Rua Chile recebe intervenção artística com personagens do imaginário de Salvador

Por Redação 08/09/2025, às 20h01 - Atualizado às 18h51

A Rua Chile, conhecida como a primeira rua do Brasil, localizada no Centro Histórico de Salvador, recebe uma intervenção artística idealizada pelo artista visual KMJ Graffiti, em parceria com outros artistas locais. A obra integra uma ação de valorização da memória cultural e visual da capital baiana, que retrata a Rua Chile nos anos 1950, época em que o local era referência de efervescência comercial, social e cultural da cidade.

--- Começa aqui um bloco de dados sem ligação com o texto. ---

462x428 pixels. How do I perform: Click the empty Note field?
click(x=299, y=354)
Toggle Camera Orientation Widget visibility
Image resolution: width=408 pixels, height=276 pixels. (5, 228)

Celebrando figuras do imaginário baiano que atravessaram décadas, a intervenção retrata a Mulher de Roxo, personagem misteriosa que circulava pelas ruas de Salvador vestida inteiramente de roxo, despertando curiosidade e respeito. Enigmática, sua figura tornou-se símbolo da cidade, envolta em lendas e suposições, e agora é eternizada no mural como testemunha silenciosa de um tempo que ainda ecoa.

Além dela, a homenagem se estende ao Guarda Pelé, figura carismática e respeitada, que simboliza a vida cotidiana da Salvador de outros tempos. Marcada por personagens que, mesmo sem cargos oficiais de poder, tornaram-se referências da paisagem urbana.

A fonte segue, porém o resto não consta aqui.